Job Responsibilities
- Guide and assist in designing and deploying new cloud services, gaining consensus from peers.
- Design and implement automated CI/CD pipelines for software teams.
- Collaborate with software engineers to develop solutions for application availability and scalability.
- Write and deploy infrastructure as code for supported applications and platforms.
- Resolve complex technical problems with technical experts and stakeholders.
- Utilize service level objectives to proactively resolve issues before customer impact.
- Support the adoption of site reliability engineering best practices within the team.

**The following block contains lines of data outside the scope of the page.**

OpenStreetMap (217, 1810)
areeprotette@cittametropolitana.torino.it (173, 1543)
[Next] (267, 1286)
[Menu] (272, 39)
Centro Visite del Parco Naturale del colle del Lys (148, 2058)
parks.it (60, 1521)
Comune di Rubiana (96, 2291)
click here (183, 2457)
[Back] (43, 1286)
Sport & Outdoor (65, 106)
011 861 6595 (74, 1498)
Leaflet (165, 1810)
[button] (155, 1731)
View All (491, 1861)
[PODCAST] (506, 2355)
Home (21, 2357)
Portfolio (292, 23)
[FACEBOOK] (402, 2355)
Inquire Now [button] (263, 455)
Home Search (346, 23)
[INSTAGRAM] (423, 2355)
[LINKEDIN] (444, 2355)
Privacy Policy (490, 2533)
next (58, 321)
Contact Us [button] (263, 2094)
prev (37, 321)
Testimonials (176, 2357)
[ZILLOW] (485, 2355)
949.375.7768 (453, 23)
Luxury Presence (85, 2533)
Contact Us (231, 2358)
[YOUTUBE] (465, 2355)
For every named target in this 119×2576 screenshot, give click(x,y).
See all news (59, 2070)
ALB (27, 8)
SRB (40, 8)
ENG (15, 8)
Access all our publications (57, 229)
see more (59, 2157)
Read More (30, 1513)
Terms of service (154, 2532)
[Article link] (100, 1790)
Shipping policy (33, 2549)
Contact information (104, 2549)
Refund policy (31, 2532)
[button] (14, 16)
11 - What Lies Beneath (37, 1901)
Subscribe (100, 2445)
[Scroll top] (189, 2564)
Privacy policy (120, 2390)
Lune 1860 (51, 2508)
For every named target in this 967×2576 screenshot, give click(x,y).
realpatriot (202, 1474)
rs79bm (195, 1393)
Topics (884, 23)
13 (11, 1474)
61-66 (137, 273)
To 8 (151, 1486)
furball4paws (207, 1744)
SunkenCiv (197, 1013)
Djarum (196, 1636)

Required Qualifications, Capabilities, and Skills
- Formal training or certification in site reliability engineering concepts with 5+ years of applied experience.
- Understanding of site reliability culture and principles, and implementation within applications or platforms.
- Domain knowledge of software applications and technical processes in the AWS ecosystem.
- Experience with infrastructure as code tools like Terraform and CloudFormation.
- Experience with container orchestration such as ECS, Kubernetes, and Docker.
- Knowledge of CI/CD tools like Jenkins, GitLab, or GitHub Actions.
- Proficiency in Python, Java/Spring, or Ruby.
- Hands-on knowledge of Linux and networking internals.
Preferred Qualifications, Capabilities, and Skills
- Familiarity with observability concepts and tools like Datadog, OpenTelemetry, Grafana, Prometheus, and Splunk.
- Understanding of message bus platforms such as Kafka or Kinesis.
- Ability to troubleshoot networking technologies and issues.
- Proactive in recognizing roadblocks and learning new technologies.
- Ability to identify new technologies and solutions to meet design constraints.